Instructions for the task =
The entries below hold a line with "Task: Click the third rating star" and a line with "The image size is (490, 482).". Return those lines and all that lie between them, exactly and only.

Input data =
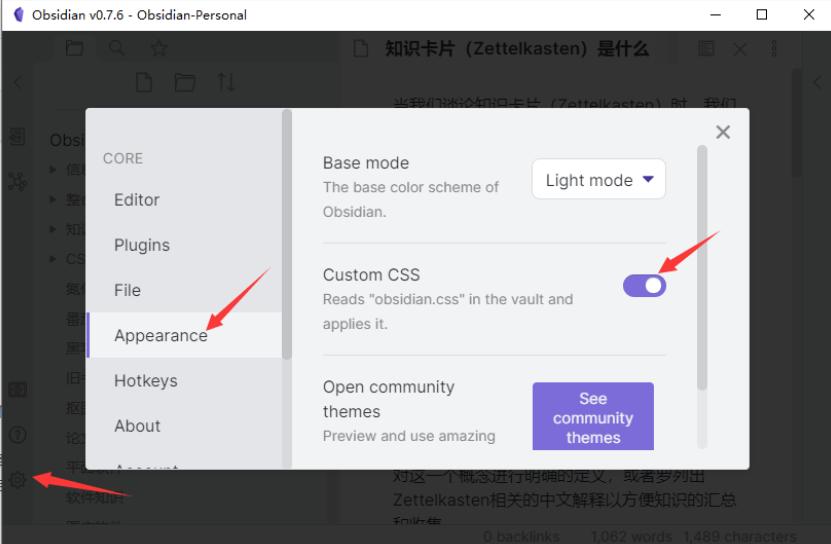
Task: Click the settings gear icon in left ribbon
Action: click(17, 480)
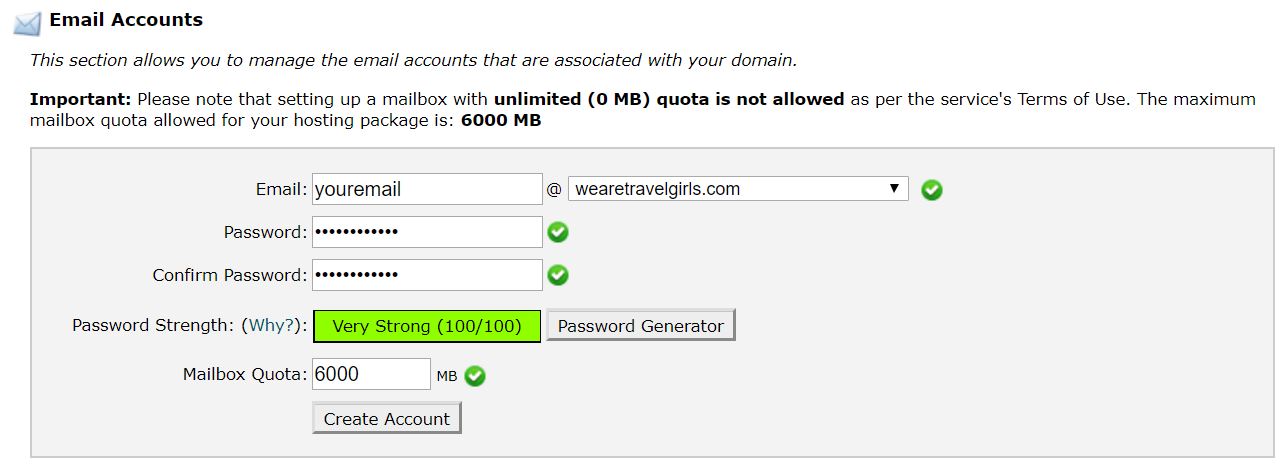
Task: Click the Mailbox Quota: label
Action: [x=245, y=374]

* * *

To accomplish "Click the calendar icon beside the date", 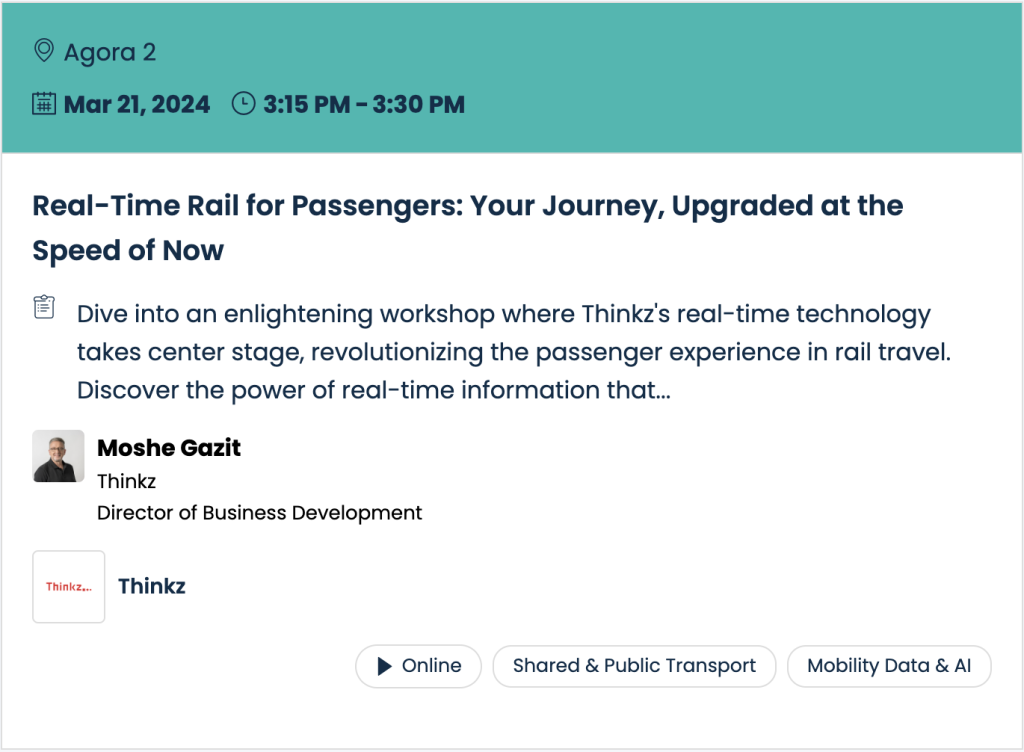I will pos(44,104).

---

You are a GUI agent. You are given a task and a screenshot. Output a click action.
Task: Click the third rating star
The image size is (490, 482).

Response to the task =
Task: Click the third rating star
The image size is (490, 482).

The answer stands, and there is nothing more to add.